I was always unhappy with the first section of the book – the section when Wilom is in his apprenticeship. It was always one of my favourite sections – it had a great tone and feel to it – but it couldn’t carry an entire book on its own. And the tone and topic changed so dramatically afterwards that I always felt like it was a 60-page prologue, rather than a real part of the story. But of course, Wilom did so much of his development in that section that I couldn’t leave it out and tell it in flashback. Or, at least, I didn’t want to. So I kept it there, I kept cutting it down and cutting it down, but I never quite reached the point where I was happy with it.
A few years later, after I felt like I’d gotten the book as far as I could (I actually sent out the book to some agents. Of six queries, I received four form rejections and two no-responses), I was starting to feel frustrated. I’d finished my degree, but my writing just didn’t feel like it was going anywhere, and I had been applying for jobs for a long time without getting anywhere.
I had been running the blog for a while, then, and, never being one to do things like “wait”, “be patient” or “be sensible”, I decided that I’d give a serial a shot.
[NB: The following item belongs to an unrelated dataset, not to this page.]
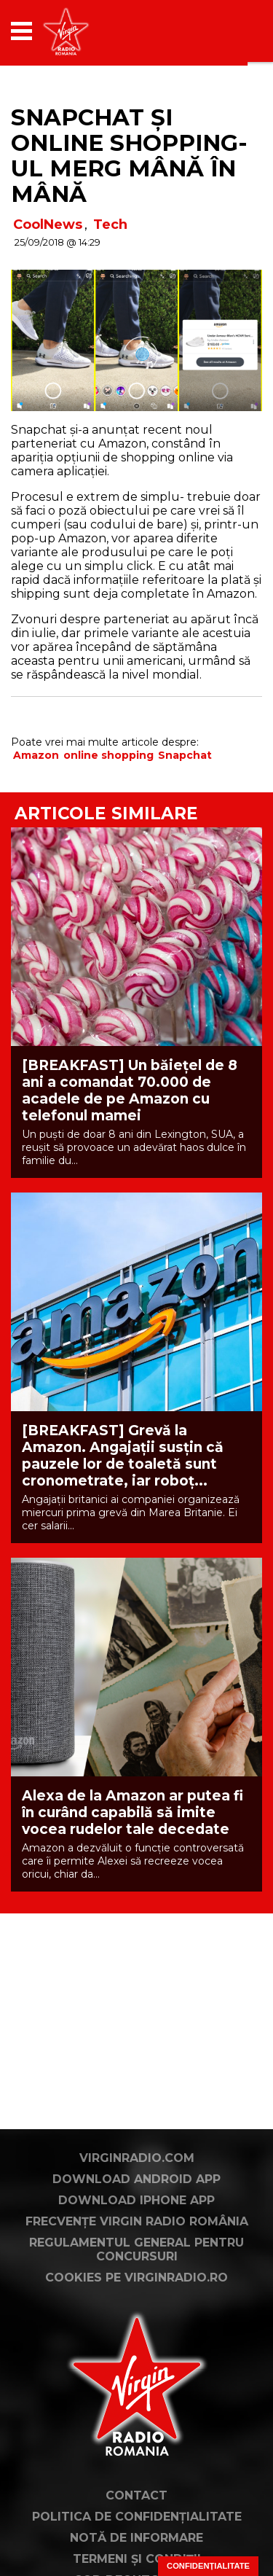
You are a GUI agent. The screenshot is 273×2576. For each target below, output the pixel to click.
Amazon (36, 755)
I’d use it as marketing practice, I said – I’d try to figure out what would work and what didn’t, and possibly start getting some feedback from a more general public about my writing.
But I had to decide which story. I had a new one that I thought would work, but then I looked back to the mostly-abandoned last revision of The Ferryman’s Apprentice, and realised that that first section that felt so awkward in the story would actually do pretty well as the first of a few “seasons” or sections of story.
It took another eight months of revisions to get the first season into something that I’d be willing to publish, and without a plan beyond “put it up there and see what happens”, the first chapter of The Ferryman’s Apprentice went live in August 2016.